Zu dringend wird im alltäglichen Verkehrschaos rund um München offenbar eine weitere leistungsfähige Anbindung des Münchner Flughafens benötigt - das Problem allerdings ist und bleibt die Frage, wie leistungsfähig die neue Strecke in ihrer gesamten Länge überhaupt sein wird. Nach wie vor ist offen, wie die wachsenden Verkehrsströme am Hallbergmooser Kreisverkehr Ludwigstraße bewältigt werden sollen. Das Staatliche Bauamt möchte die Strecke vom Hallbergmooser S-Bahnhof bis zum Kreisel langfristig dreispurig ausbauen und die Straße dann bis zum Anschluss an den Flughafenzubringer sogar auf vier Spuren aufweiten, wie Döbl am Mittwoch bestätigte. Der Verkehr in Richtung Hallbergmoos soll dann mit zwei Ampelanlagen geregelt werden.

Bis man soweit ist - und das ist bei optimistischer Schätzung frühestens Ende 2017 zu erwarten - will man den Verkehr auf einem so genannten Bypass am Kreisel vorbeiführen. Dagegen allerdings hat die Gemeinde Hallbergmoos geklagt: Die Flughafenanrainer fürchten, dass es dann bei der Übergangslösung bleiben könnte, außerdem fordert man aus Hallbergmoos ohnehin seit Jahren, die FS 44 beizubehalten und eine eigene Trasse für den Zubringer entlang der Bahnlinie zu bauen. Gegen diese neue Straße sprechen laut Döbl wiederum "naturschutzfachliche Gründe" - unter anderem gibt es Brutstätten des Kiebitzes im Bereich der vorgeschlagenen Trasse. Das Bauamt hält deshalb am Ausbau der bestehenden Straße fest - auch wenn erst im Planfeststellungsverfahren endgültig entschieden wird, wie Döbl einräumte. Das "Bypass-Provisorium" für den Kreisel liegt unterdessen auf Eis, bis voraussichtlich im Frühjahr über die Klage entschieden wird.
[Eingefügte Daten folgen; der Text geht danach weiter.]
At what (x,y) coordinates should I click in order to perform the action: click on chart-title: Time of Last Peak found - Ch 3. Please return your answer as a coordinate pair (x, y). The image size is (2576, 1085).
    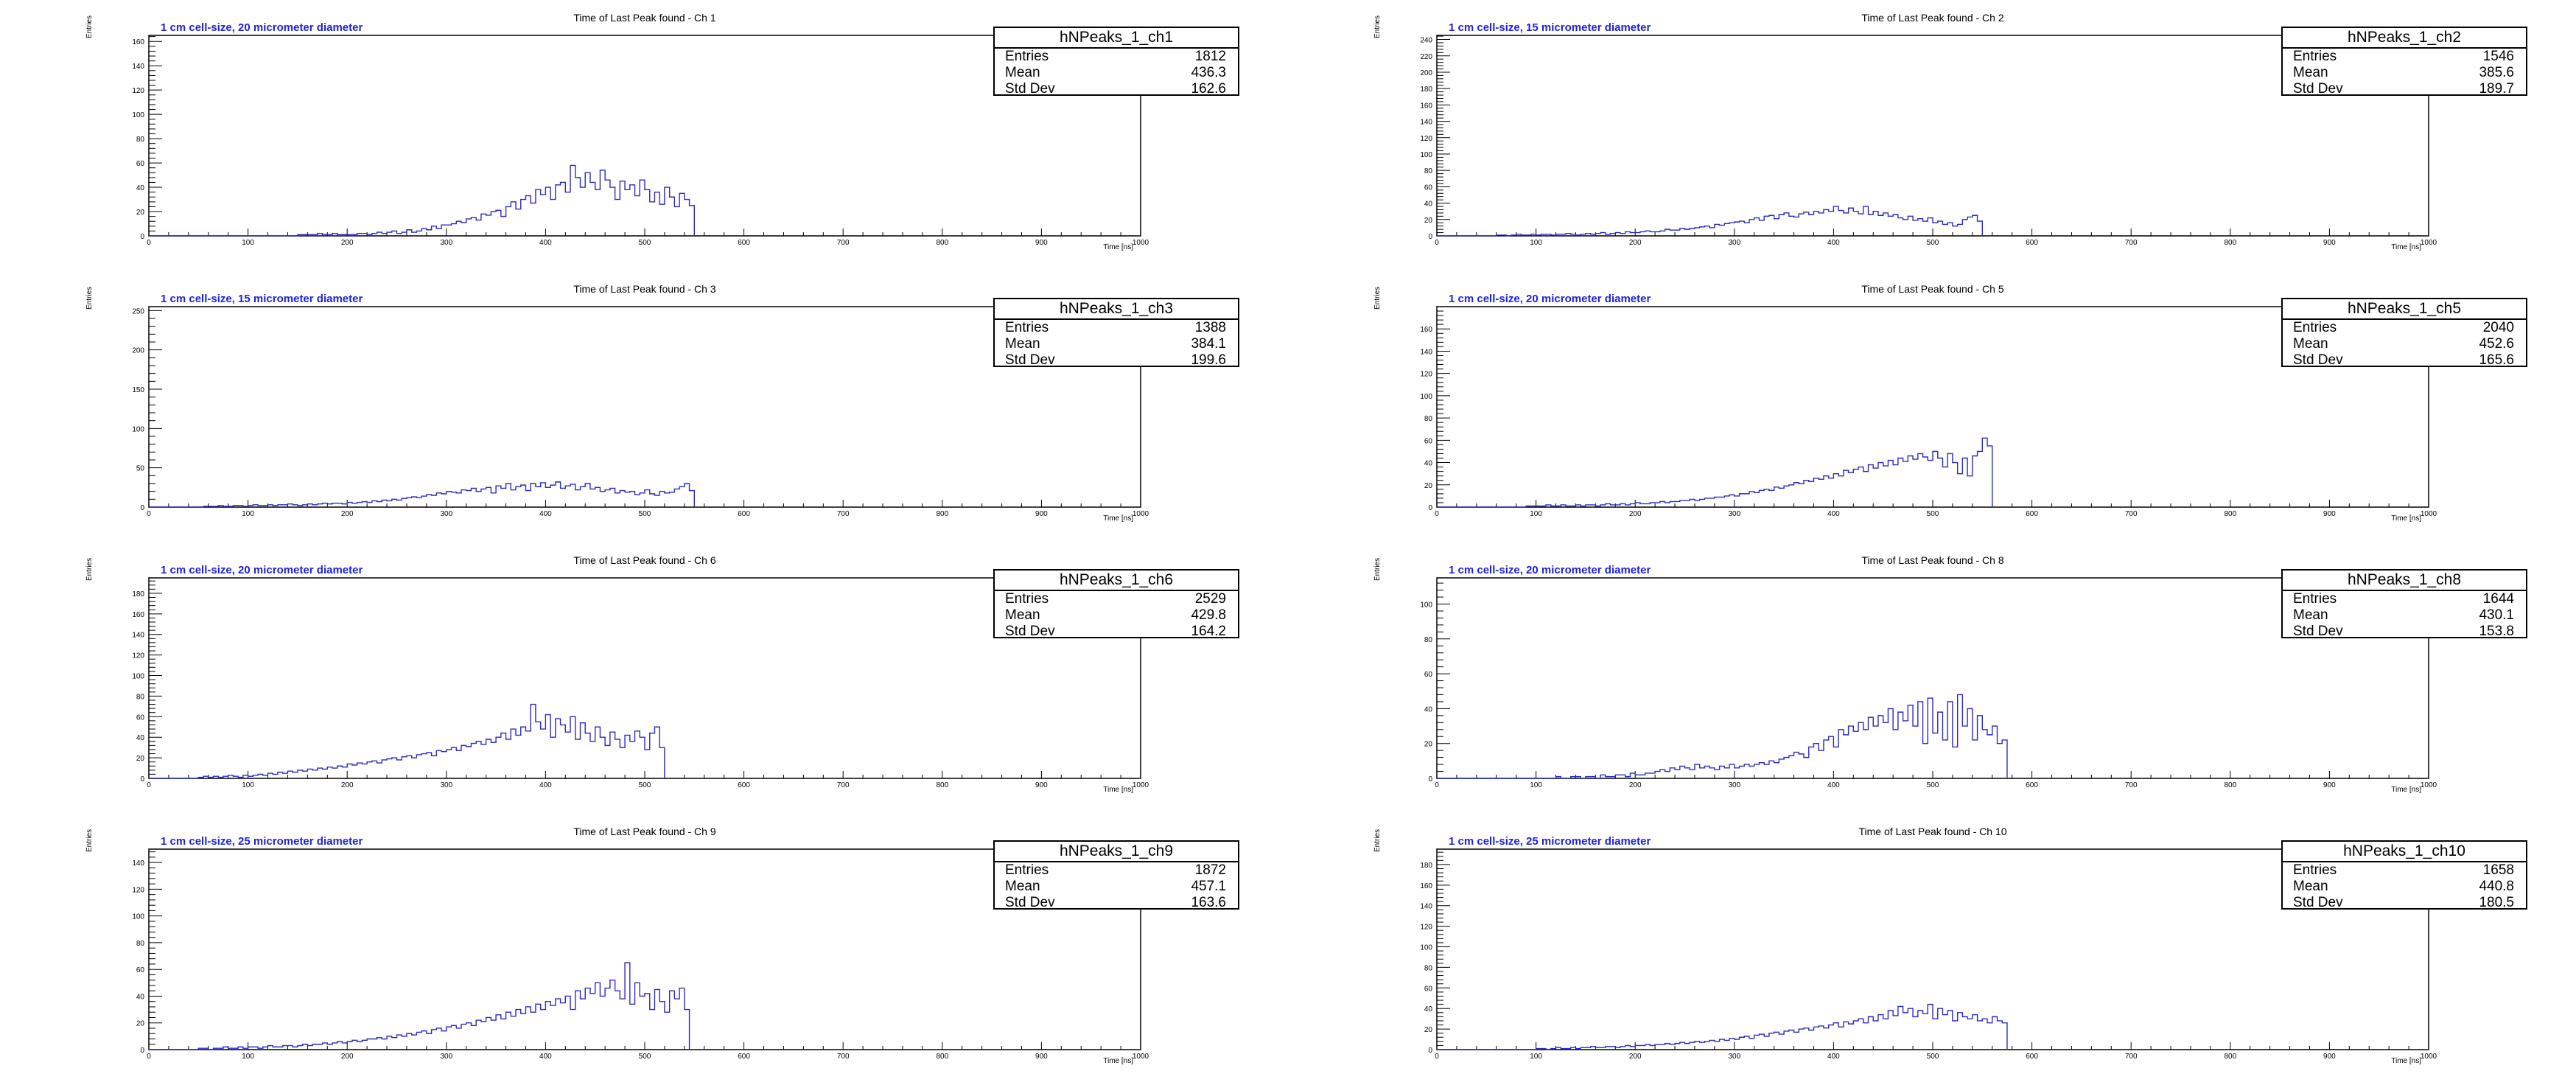
    Looking at the image, I should click on (644, 289).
Insgesamt waren es rund 30 Straßenbauprojekte, über die sich die Verantwortlichen von Stadt, Landkreis und Behörden am Mittwochvormittag im Freisinger Rathaus ausgetauscht haben: von Umfahrungen bis hin zu Radwegeverbindungen. Die Erkenntnis von Oberbürgermeister Tobias Eschenbacher lautete am Ende, dass der Landkreis "grundsätzlich gut dastehe" - auch, was etwa die Entschärfung von Unfallschwerpunkten angehe. Vereinbart wurde in der Runde unter anderem, das Problem der Radfahrer und Fußgänger an der Korbinianskreuzung gemeinsam anzugehen und damit auch nicht unbedingt auf die Fertigstellung der Nordostumfahrung zu warten.

Auch bei diesem Projekt tue sich im Übrigen entgegen dem allgemeinen Eindruck etwas, betonte Bauamtsleiter Peter Weywadel. So habe man unter anderem inzwischen den Grunderwerb für notwendige Ausgleichsflächen abschließen können und rechne nun damit, den erforderlichen Erörterungstermin im Sommer kommenden Jahres durchführen zu können. Das Planfeststellungsverfahren für die Nordostumfahrung der Stadt Freising läuft seit dem Jahr 2009. Zahlreiche Einwendungen und gesetzliche Änderungen im Bereich des Naturschutzes haben allerdings immer wieder Umplanungen erforderlich gemacht. Weywadel versicherte jedoch, dass die Umgehungsstrecke für die B 301 "eines der wichtigsten Projekte" für seine Behörde sei.

Der Kreisel bei Hallbergmoos wird den Verkehrsströmen bald nicht mehr gewachsen sein.